Parents, one great way to have Johnny not turn into J.Alexander (or Jay Manuel for that matter) is to take serious stock of the male role models he’s around. Your son is going to imitate someone, so make certain it isn’t Eminem, 50 Cent, Barry Bonds, Johann van der Sloot, Richard Simmons or John Couey. This is not rocket science. But it is a science. It’s simple: if you don’t want your son to be emasculated or macho-stupid, be careful whom you allow him to walk with on his schlep. Monkey see, monkey do.

BTW, can some of you girls stop imitating guys? Please? Like . . . now? The other day I saw this Hispanic chick cruising on a Harley. Her gut was hanging over her way-too-low-cut jeans, she had a cigarette dangling from the corner her mouth and she was sporting more tattoos than a Maasai warrior. I had to do a double take because I thought it was my gardener with a wig and some Frederick’s inserts. Yikes!

Also, girls, if you want to celebrate your “freedom” from misogynist’s constructs by smoking a cigar, don’t smoke a .62 ring gauge maduro 8” Churchill. Stay somewhere south of .36. I know you’re not supposed to trust men; but trust me—you’ll look better.

Now, back to role models for your son. Even I have role models in case I drift to the effete dark side. There are eight in particular who help me keep my testosterone in focus and my boys intact.

1. Larry the Cable Guy. He keeps me tethered to my beloved redneck roots that are under constant attack down here in the oh so sassy South Florida. Git-R-Done, Larry.

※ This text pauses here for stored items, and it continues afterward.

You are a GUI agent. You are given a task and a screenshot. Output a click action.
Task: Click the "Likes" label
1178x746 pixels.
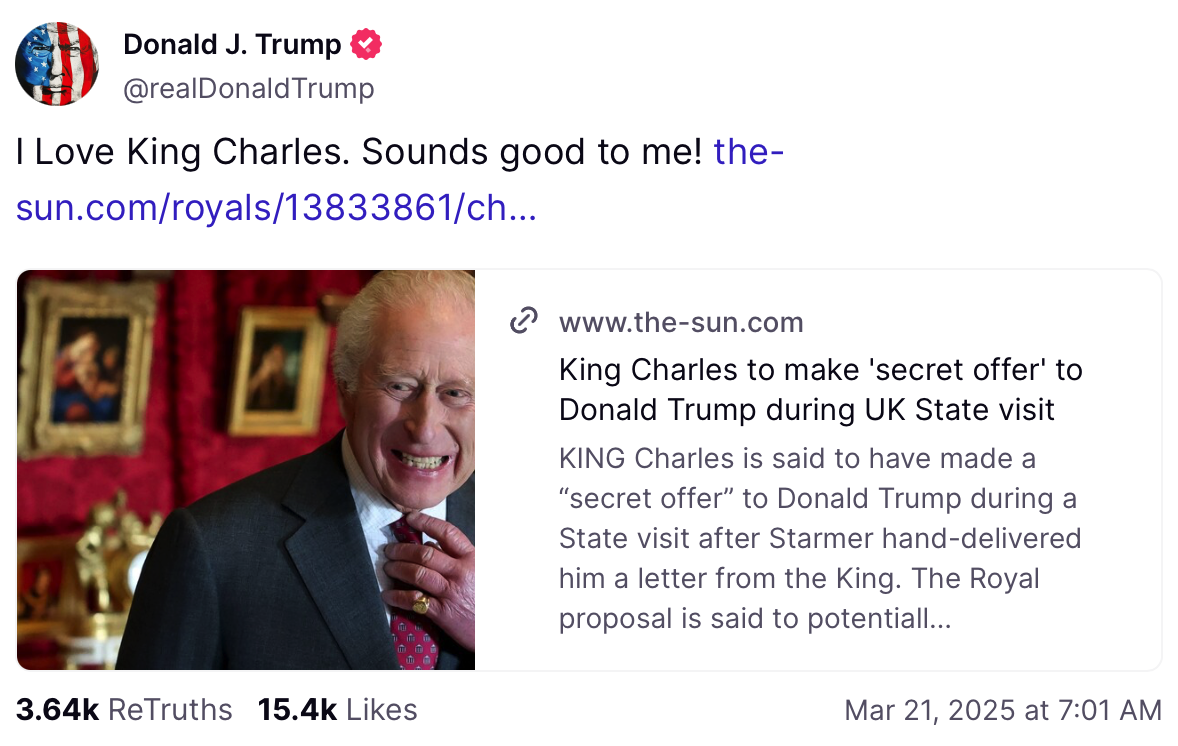(x=382, y=710)
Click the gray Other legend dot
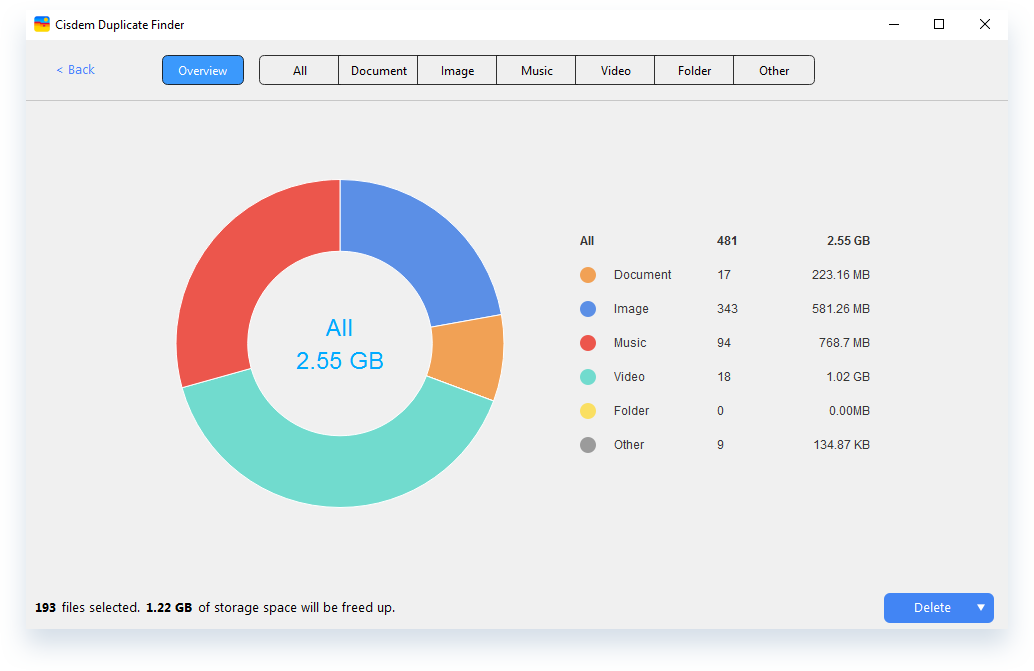Viewport: 1034px width, 671px height. click(x=588, y=445)
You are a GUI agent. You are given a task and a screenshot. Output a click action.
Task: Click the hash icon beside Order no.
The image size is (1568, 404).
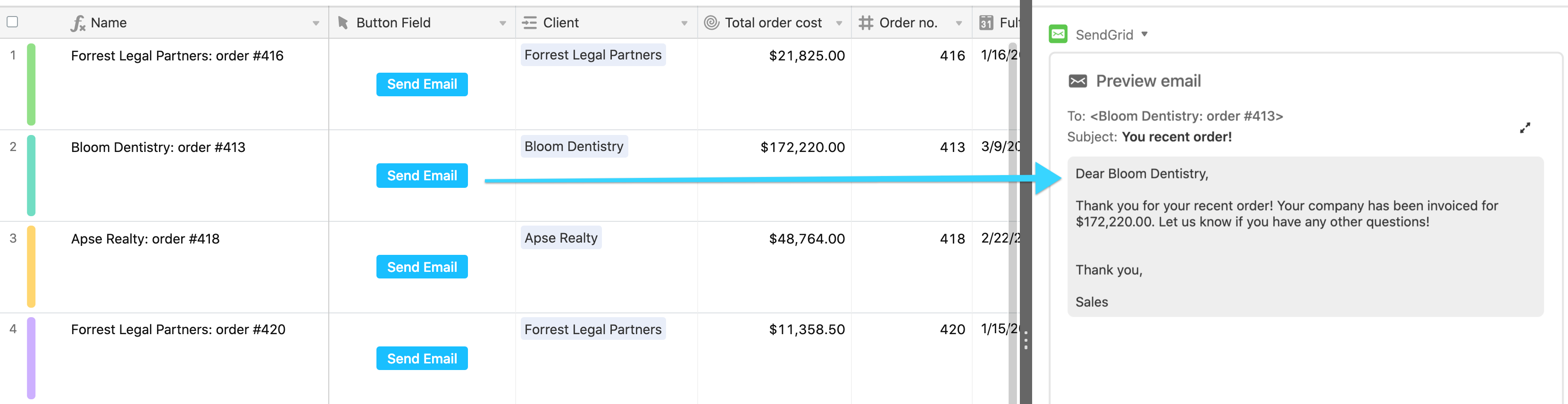click(x=865, y=23)

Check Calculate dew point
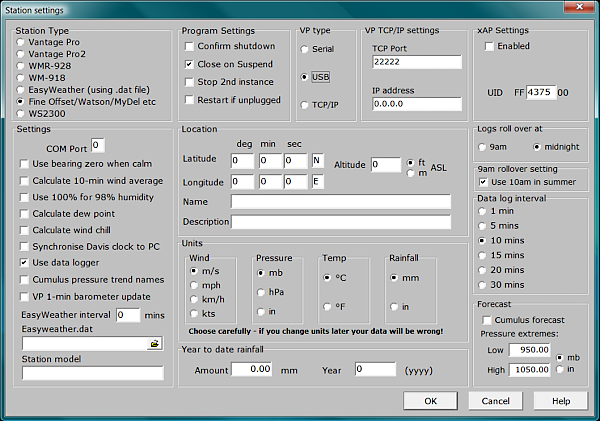[x=24, y=214]
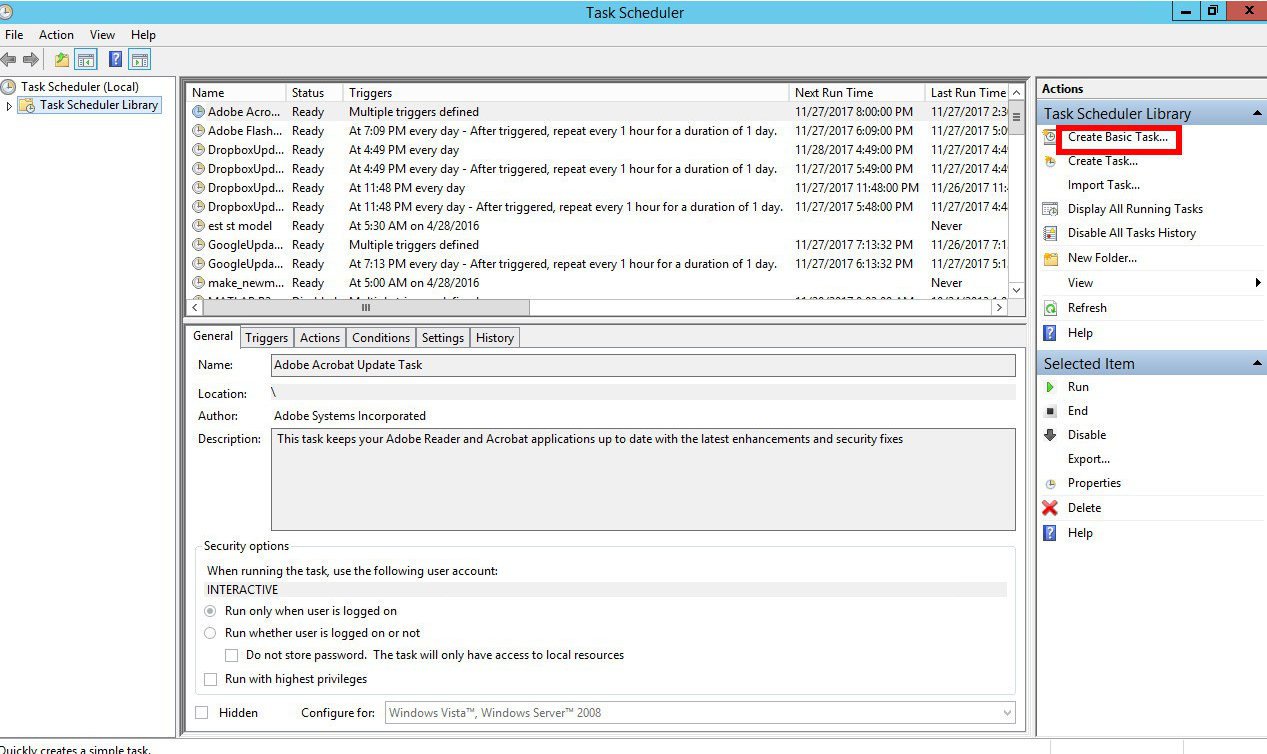Select 'Run only when user is logged on'
The height and width of the screenshot is (754, 1267).
click(210, 610)
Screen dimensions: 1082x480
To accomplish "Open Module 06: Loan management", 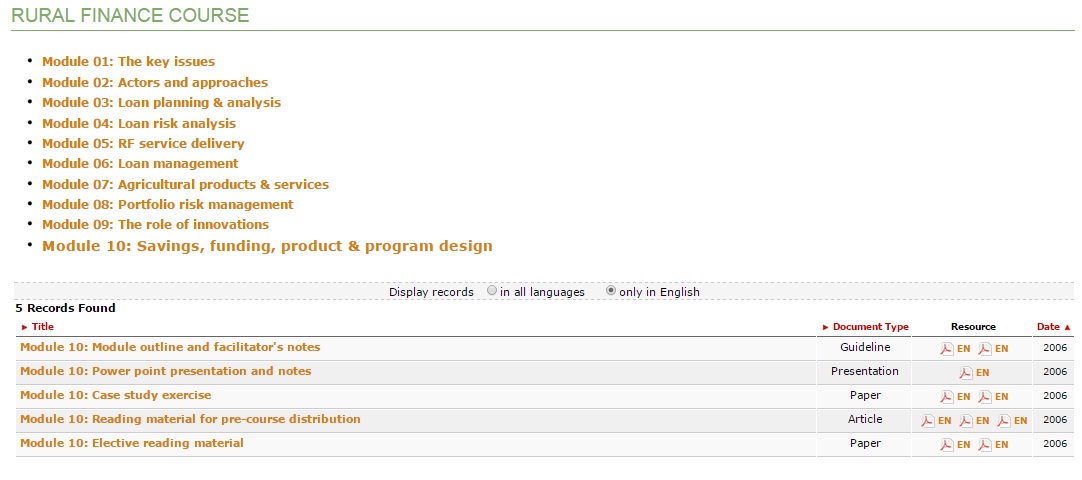I will pyautogui.click(x=140, y=164).
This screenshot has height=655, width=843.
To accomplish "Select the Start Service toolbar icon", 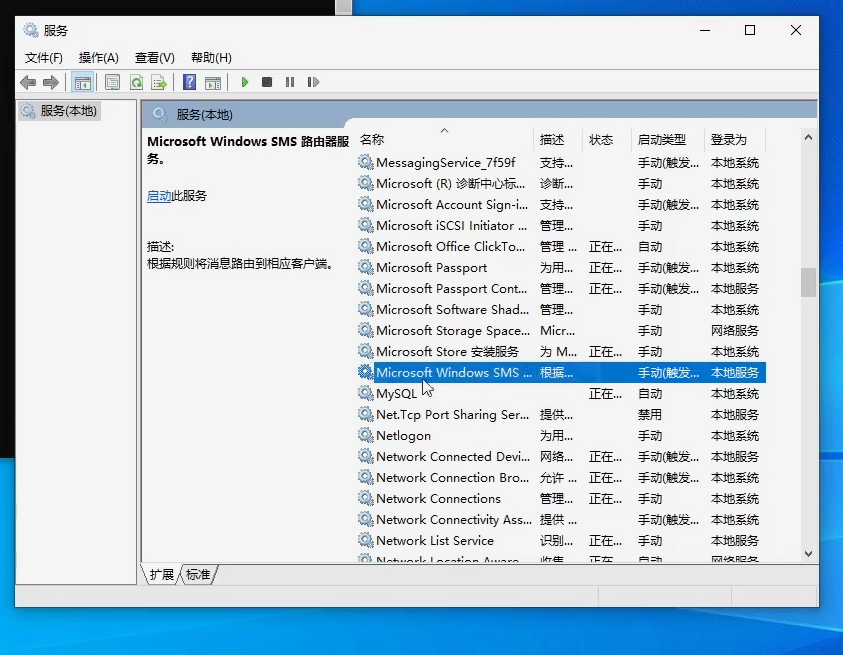I will (x=244, y=82).
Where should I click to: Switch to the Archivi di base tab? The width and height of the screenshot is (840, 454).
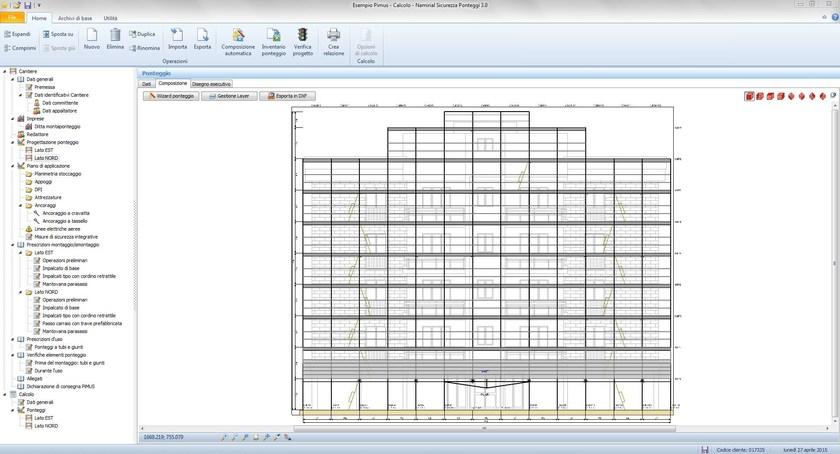(75, 18)
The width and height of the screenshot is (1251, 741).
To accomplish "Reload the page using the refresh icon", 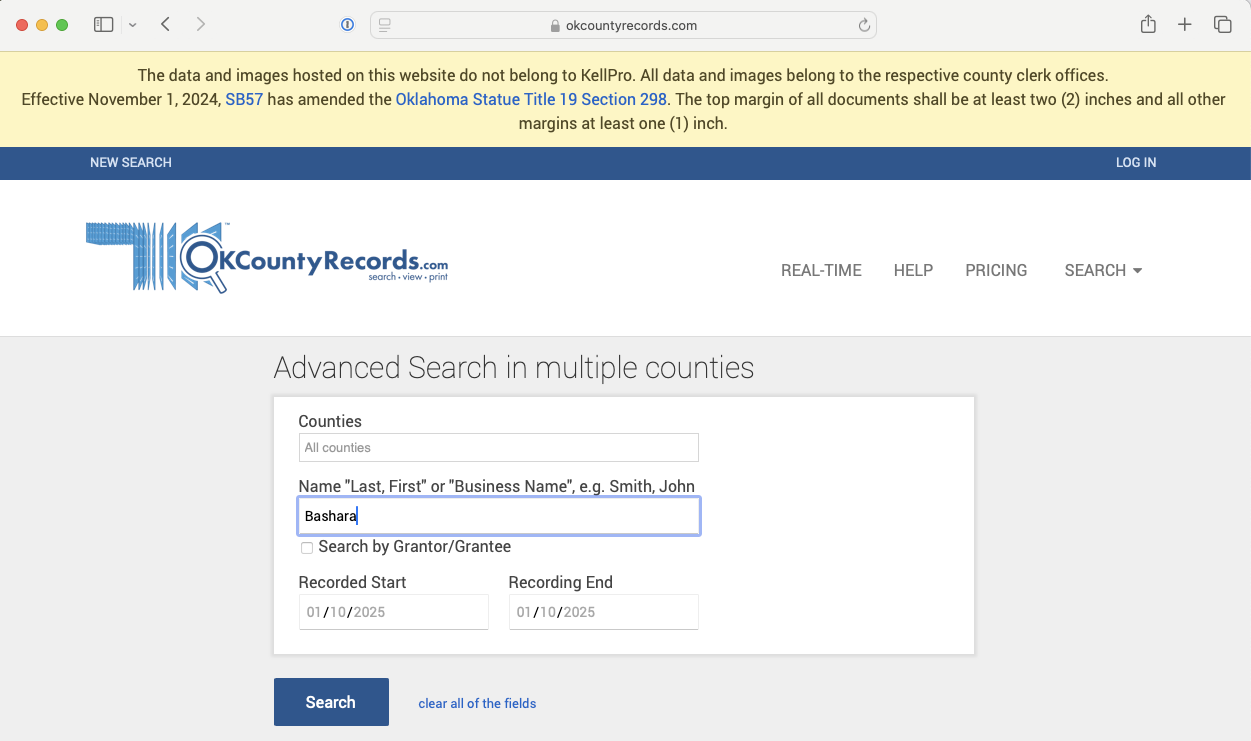I will (863, 24).
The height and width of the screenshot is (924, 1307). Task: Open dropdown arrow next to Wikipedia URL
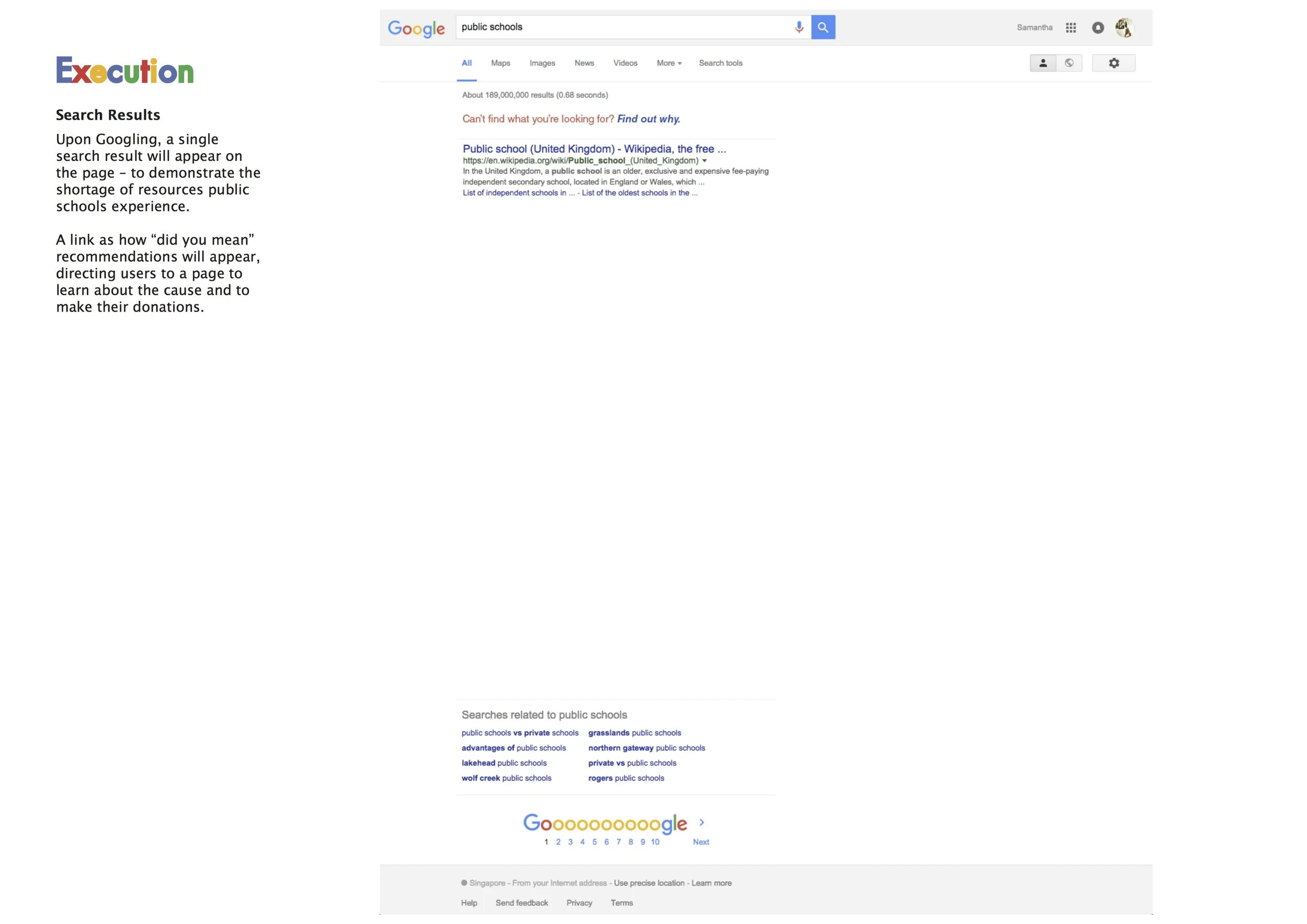704,161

2. Dennis Miller. Miller keeps the wise guy alive and well in me, which is a must if you want to mess with the FCP’s and have the attitude necessary to navigate the Sargasso morass the feminuts spew forth.

3. Ted Nugent. Ditto. The Nuge also brings to the table an enviable love for hunting, guns and all that is wild and free. His music, books, concerts and our conversations keep my primitive man in fine shape.

4. Os Guinness. He takes the dumb out of Christendom.

5. R.C. Sproul. He is an apt destroyer of atheistic non-sense and a brilliant communicator of the essentials of Christianity.

6. My dad. He loved one woman, raised four kids and put them through college, and at age 79 is sharp, strong and one helluva big game fisherman. Tight lines and screaming reels, Dad.

7. Several dead guys for several reasons. To name a few: Winston Churchill, Nicolai Fechin and Teddy Roosevelt. And last but certainly not least . . .

8. God. I know following His flawless lead is most of the time an exercise in futility, but the Unseen One is a great example of masculine uniqueness. He’s wild and He’s wise . . . a warrior, a king, a prankster, a healer and a father. We are made in His image and should reflect his glory.

Now, my personal role models might not be the ones you’d choose; but the point for you as a parent is to be one for your son—and get some others who will help you forge your son into the force he’s been called to become. Mom & Dad, by simply taking control (taking control, taking control) of who your boy hangs out with, what you let him watch, read and listen to, you can help him find his masculine groove and pursue it with vigor while blowing off the effeminate funk of the FCP’s.